▶ How to complete this task
Pull out each line of the records holding the string "computer".

▶ Saved data entries
^^^^^^^^

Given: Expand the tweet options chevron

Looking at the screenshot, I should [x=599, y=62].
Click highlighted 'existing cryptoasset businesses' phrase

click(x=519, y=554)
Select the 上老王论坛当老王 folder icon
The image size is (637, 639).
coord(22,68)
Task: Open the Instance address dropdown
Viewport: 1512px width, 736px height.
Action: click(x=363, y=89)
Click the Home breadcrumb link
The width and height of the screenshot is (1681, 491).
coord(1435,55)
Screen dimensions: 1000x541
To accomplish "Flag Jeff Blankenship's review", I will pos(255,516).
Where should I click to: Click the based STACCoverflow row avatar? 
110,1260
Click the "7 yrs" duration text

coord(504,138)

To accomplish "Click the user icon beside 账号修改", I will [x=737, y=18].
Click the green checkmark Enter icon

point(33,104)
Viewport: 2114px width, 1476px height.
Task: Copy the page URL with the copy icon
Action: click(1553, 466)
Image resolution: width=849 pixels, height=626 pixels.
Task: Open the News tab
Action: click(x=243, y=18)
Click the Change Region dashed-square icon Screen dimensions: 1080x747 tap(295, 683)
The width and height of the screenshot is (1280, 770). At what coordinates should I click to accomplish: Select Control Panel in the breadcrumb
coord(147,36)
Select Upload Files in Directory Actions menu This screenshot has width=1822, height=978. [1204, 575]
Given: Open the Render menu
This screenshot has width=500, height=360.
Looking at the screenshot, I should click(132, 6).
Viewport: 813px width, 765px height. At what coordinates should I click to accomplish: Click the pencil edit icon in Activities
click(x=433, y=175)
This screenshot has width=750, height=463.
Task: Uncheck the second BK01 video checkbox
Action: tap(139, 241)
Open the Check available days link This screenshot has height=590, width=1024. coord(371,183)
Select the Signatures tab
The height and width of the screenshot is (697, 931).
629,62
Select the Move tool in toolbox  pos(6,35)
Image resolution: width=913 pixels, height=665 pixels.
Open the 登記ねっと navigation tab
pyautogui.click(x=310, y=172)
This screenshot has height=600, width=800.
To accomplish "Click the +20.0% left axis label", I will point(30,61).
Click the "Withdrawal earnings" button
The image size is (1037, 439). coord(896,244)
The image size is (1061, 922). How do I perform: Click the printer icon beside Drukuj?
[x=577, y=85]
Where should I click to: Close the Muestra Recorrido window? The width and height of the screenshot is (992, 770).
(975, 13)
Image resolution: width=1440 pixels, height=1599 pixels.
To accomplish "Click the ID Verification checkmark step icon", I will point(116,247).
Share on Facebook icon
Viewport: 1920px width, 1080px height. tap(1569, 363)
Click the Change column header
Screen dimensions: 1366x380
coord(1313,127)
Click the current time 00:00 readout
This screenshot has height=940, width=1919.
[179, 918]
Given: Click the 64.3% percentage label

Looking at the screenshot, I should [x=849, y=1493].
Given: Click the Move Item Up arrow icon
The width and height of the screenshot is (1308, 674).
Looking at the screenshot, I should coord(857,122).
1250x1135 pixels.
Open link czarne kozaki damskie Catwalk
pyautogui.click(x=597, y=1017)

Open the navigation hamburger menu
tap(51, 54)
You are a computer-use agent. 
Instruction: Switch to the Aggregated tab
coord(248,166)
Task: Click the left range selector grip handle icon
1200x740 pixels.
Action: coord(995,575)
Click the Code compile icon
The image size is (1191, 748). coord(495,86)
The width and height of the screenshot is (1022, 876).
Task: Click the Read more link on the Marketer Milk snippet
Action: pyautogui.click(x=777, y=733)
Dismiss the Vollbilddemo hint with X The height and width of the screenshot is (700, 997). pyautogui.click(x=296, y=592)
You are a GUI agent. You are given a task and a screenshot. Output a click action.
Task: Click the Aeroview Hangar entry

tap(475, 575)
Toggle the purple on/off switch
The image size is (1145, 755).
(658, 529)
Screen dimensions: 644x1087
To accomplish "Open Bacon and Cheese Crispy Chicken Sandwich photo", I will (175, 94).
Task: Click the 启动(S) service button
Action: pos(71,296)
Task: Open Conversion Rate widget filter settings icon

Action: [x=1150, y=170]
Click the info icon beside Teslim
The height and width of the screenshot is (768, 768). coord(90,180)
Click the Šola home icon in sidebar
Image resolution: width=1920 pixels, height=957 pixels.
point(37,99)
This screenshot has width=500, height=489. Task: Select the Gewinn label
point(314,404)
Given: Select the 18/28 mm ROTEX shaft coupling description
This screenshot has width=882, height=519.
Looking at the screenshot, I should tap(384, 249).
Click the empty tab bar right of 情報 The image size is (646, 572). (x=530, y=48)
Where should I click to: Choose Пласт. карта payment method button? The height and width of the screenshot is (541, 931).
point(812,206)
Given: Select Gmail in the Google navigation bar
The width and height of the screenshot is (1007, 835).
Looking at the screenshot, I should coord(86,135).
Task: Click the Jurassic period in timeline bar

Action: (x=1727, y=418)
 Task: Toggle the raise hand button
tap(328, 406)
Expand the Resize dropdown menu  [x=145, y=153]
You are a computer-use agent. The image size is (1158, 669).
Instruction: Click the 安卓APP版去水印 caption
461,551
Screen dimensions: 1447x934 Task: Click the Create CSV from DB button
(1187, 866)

^^^^^^^^

▶ Completed exercise
You are a computer-use agent. 
You are a computer-use agent. The image size is (1158, 669).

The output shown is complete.